Et même si l’on gage que la somme à verser aux passeurs est dissuasive, certains ont leur propre technique pour faire la traversée à moindre coût. Akong*, un jeune soudanais, présent autour de la station nous révèle que le voyage sera gratuit pour lui : il sait naviguer en mer. Un savoir-faire rare dont profitent les passeurs.
Des associations démunies
« Ils essaient toujours d’entrer au Royaume-Uni par camion ou par chemin de fer, mais c’est de plus en plus difficile car il y a plus de clôtures, plus de surveillance avec des caméras, des drones, etc. C’est toujours un problème pour certains migrants, mais maintenant la majorité essaie en bateau, car c’est ainsi que ça fonctionne le mieux. C’est de plus en plus dangereux », confie Pierres Roques, coordinateur de l’Auberge des migrants, une association locale qui vient en aide aux personnes en exil.

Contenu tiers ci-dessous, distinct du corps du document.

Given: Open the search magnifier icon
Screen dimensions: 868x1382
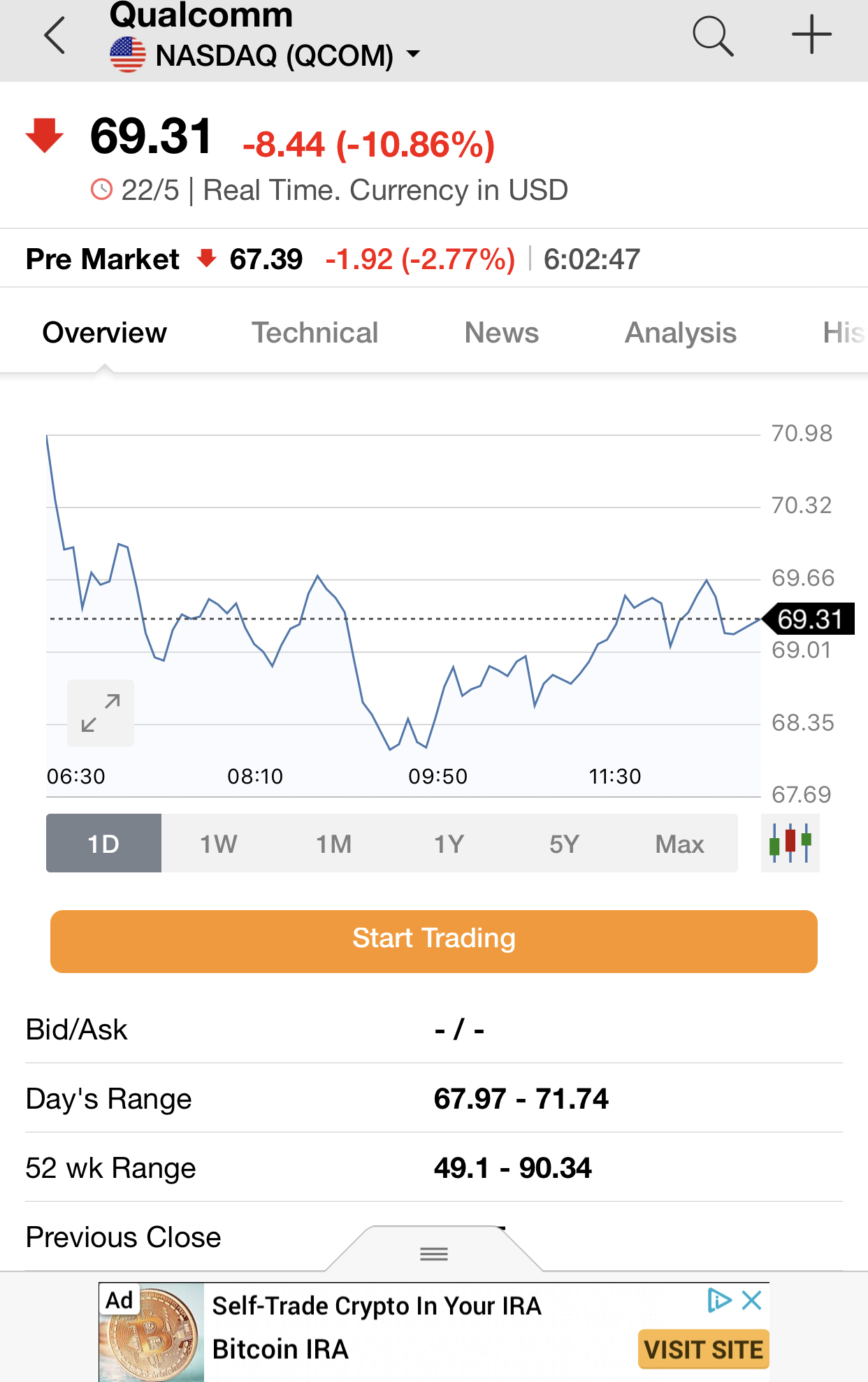Looking at the screenshot, I should (713, 36).
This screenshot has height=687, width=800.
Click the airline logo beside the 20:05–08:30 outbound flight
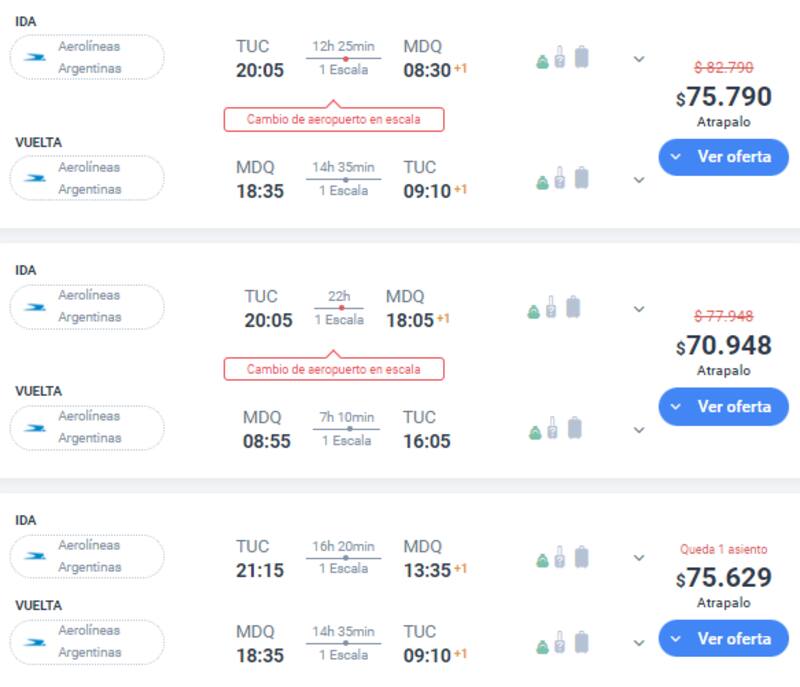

Au milieu de ce chaos, les associations sont les seules à intervenir, apportant soutiens psychologique et matériel. Andrea, qui est bénévole depuis cinq ans, témoigne de l’évolution de la situation. « Ils ont seulement besoin d’un moyen sûr de demander l’asile. Ils croient tous qu’ils vont faire beaucoup mieux au Royaume-Uni. Je ne suis pas à leur place, je ne sais pas, mais ils croient que c’est l’ultime chance pour eux d’avoir une vie meilleure ».
Loin de s’apaiser, la situation à Calais semble s’enliser dans la crise et ce, depuis des décennies. Les associations et les riverains se disent épuisés alors que le gouvernement de son côté peine à trouver des solutions.